In this module, we will learn about work and energy associated with rotational motion. [link] shows a worker using an electric grindstone propelled by a motor. Sparks are flying, and noise and vibration are created as layers of steel are pared from the pole. The stone continues to turn even after the motor is turned off, but it is eventually brought to a stop by friction. Clearly, the motor had to work to get the stone spinning. This work went into heat, light, sound, vibration, and considerable rotational kinetic energy    .

Work must be done to rotate objects such as grindstones or merry-go-rounds. Work was defined in Uniform Circular Motion and Gravitation for translational motion, and we can build on that knowledge when considering work done in rotational motion. The simplest rotational situation is one in which the net force is exerted perpendicular to the radius of a disk (as shown in [link] ) and remains perpendicular as the disk starts to rotate. The force is parallel to the displacement, and so the net work done is the product of the force times the arc length traveled:

$\text{net}\phantom{\rule{0.25em}{0ex}}W=\left(\text{net}\phantom{\rule{0.25em}{0ex}}F\right)\text{Δ}s.$

To get torque and other rotational quantities into the equation, we multiply and divide the right-hand side of the equation by $r$ , and gather terms:

$\text{net}\phantom{\rule{0.25em}{0ex}}W=\left(r\phantom{\rule{0.25em}{0ex}}\text{net}\phantom{\rule{0.25em}{0ex}}F\right)\frac{\text{Δ}s}{r}.$

We recognize that $r\phantom{\rule{0.25em}{0ex}}\text{net}\phantom{\rule{0.25em}{0ex}}F=\text{net τ}$ and $\Delta s/r=\theta$ , so that

$\text{net}\phantom{\rule{0.25em}{0ex}}W=\left(\text{net τ}\right)\theta .$

This equation is the expression for rotational work. It is very similar to the familiar definition of translational work as force multiplied by distance. Here, torque is analogous to force, and angle is analogous to distance. The equation $\text{net}\phantom{\rule{0.25em}{0ex}}W=\left(\text{net τ}\right)\theta$ is valid in general, even though it was derived for a special case.

## Data shown
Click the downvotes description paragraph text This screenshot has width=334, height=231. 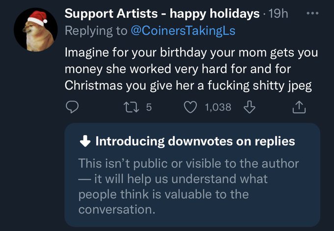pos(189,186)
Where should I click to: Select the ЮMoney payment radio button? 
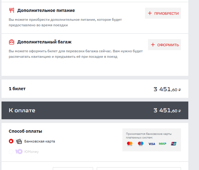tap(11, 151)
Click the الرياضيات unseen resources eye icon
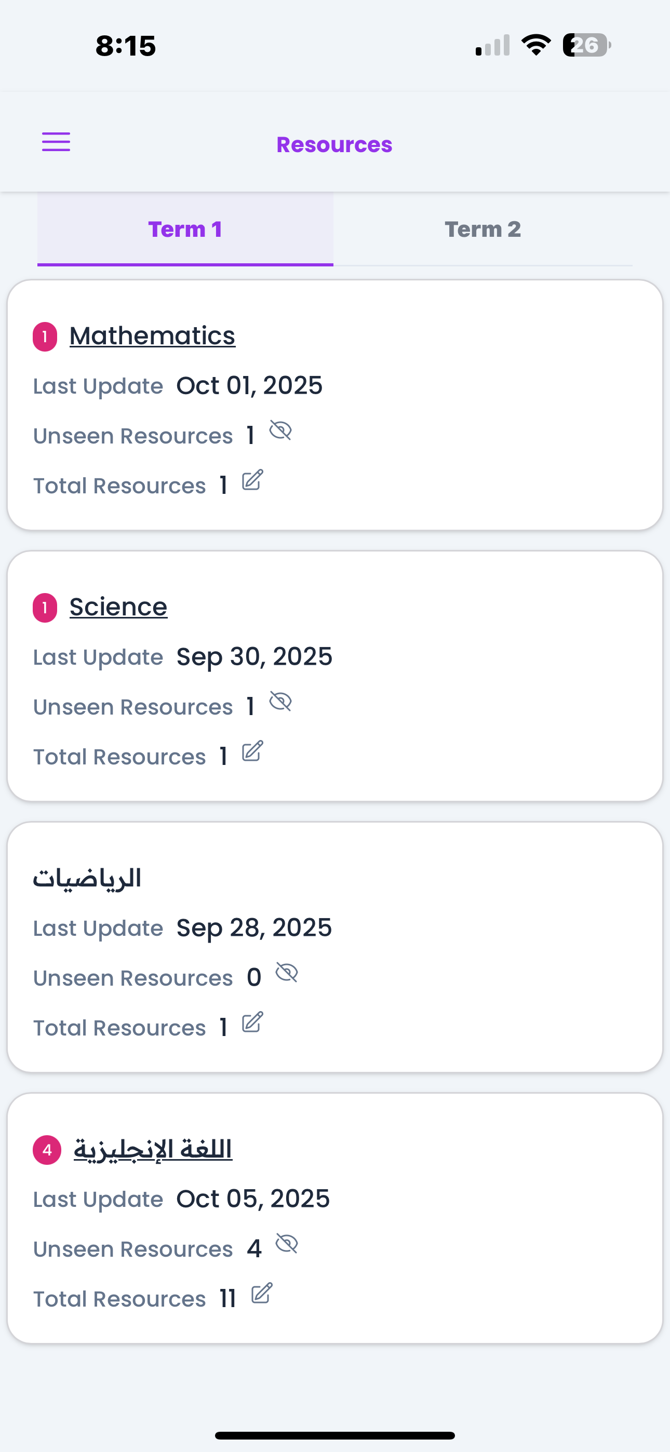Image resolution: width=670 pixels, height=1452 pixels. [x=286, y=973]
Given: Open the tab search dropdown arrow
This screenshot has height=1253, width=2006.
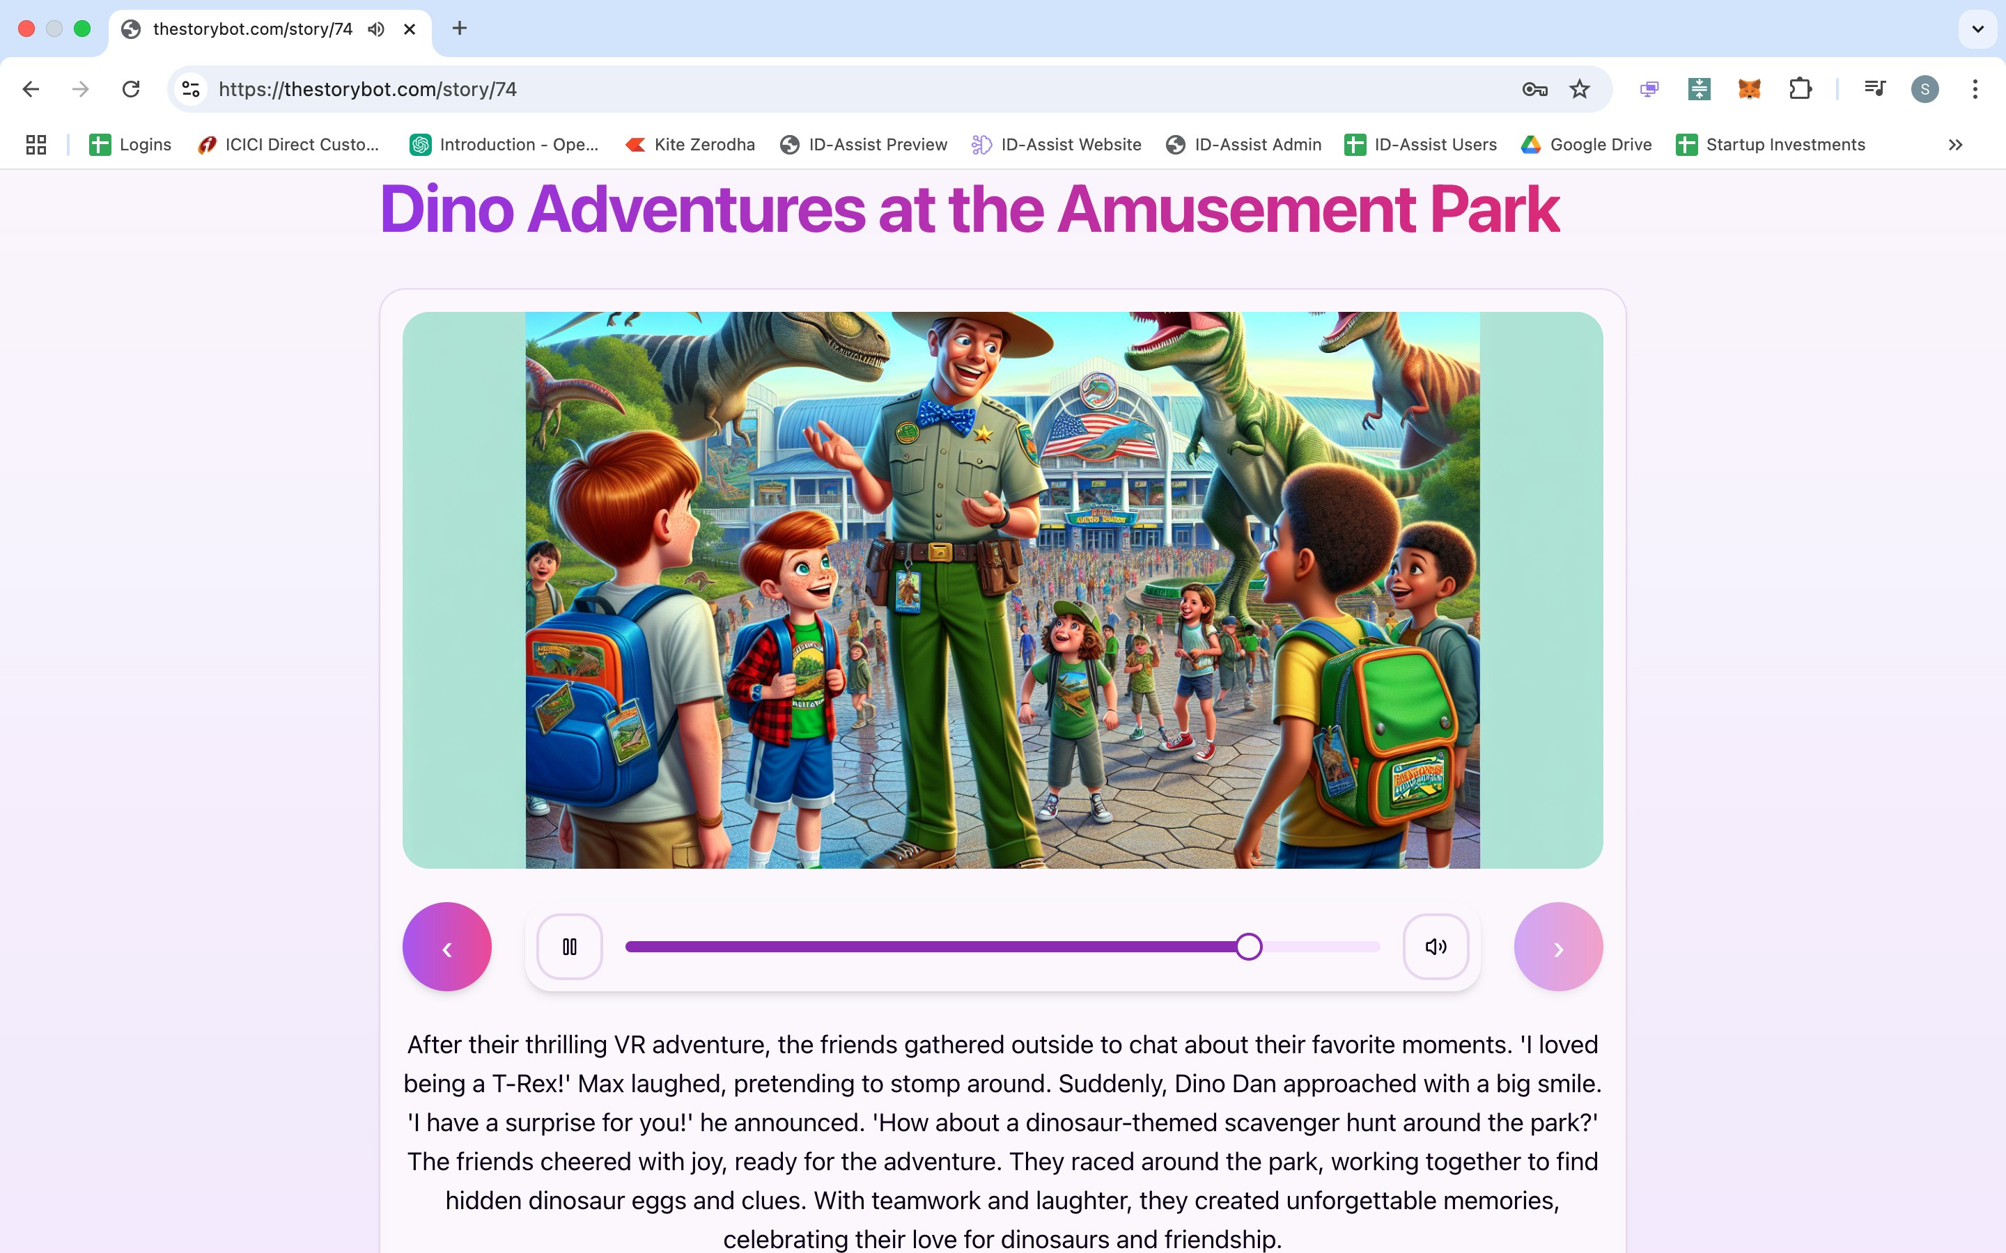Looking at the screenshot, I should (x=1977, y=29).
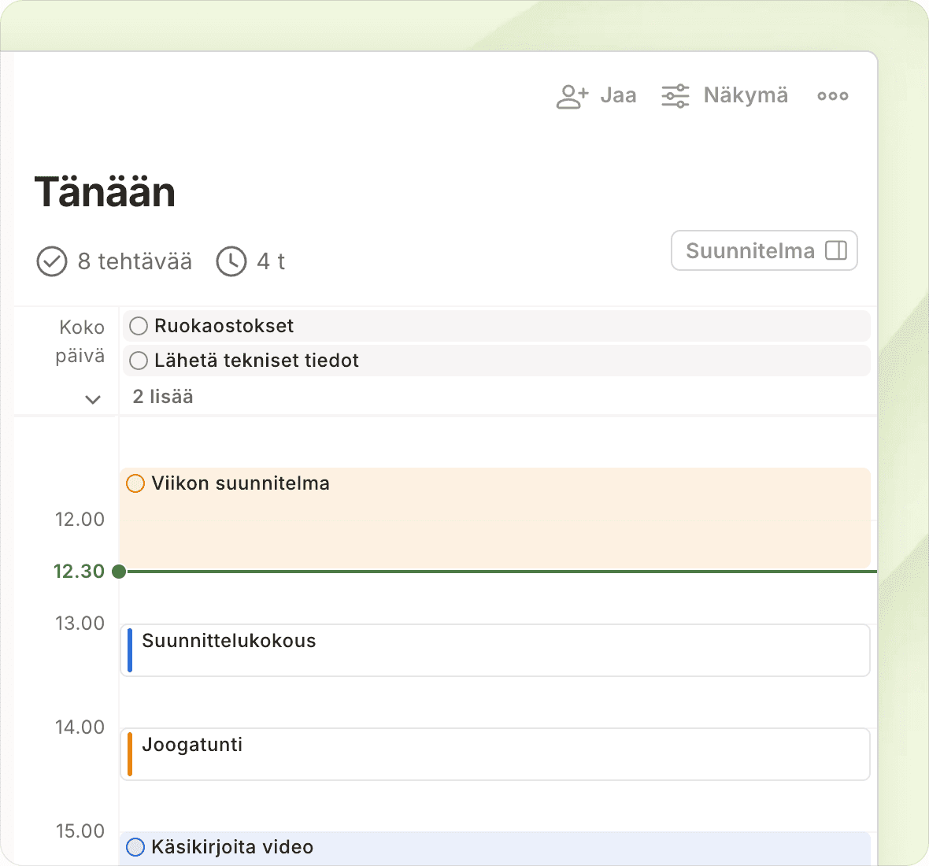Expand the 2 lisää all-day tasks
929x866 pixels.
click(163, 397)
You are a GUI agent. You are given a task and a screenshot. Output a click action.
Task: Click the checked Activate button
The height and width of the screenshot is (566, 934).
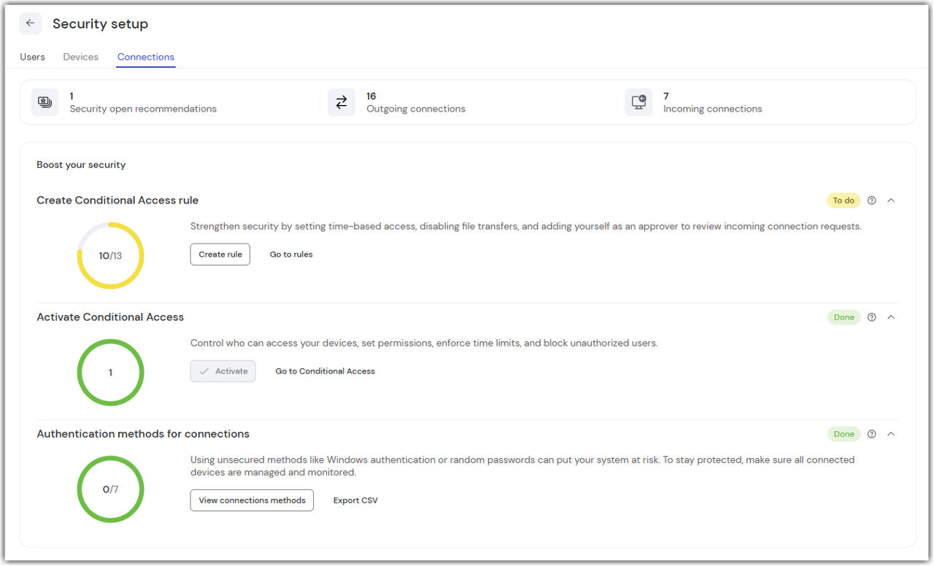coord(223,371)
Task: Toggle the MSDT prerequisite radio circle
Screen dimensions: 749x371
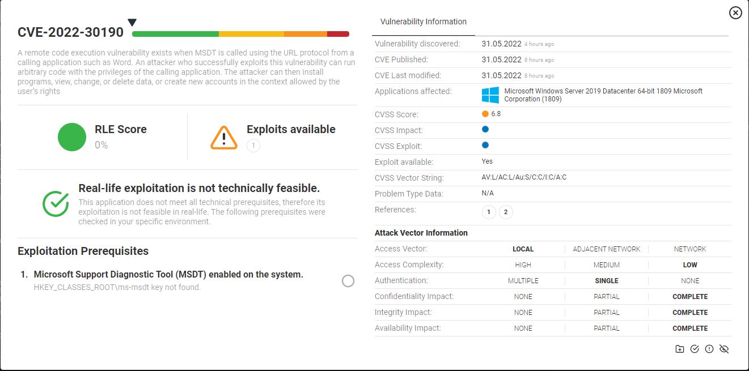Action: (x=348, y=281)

## What to work on
1 - In the passage on rotational work, list everything the text says the motor's work on the grindstone went into.
2 - Write out the passage on rotational work from "This equation is" up to and including "a special case.", and switch "analogous" to "comparable" throughout that part.

## Correct answers
1 - heat, light, sound, vibration, rotational kinetic energy

2 -
This equation is the expression for rotational work. It is very similar to the familiar definition of translational work as force multiplied by distance. Here, torque is comparable to force, and angle is comparable to distance. The equation $\text{net}\phantom{\rule{0.25em}{0ex}}W=\left(\text{net τ}\right)\theta$ is valid in general, even though it was derived for a special case.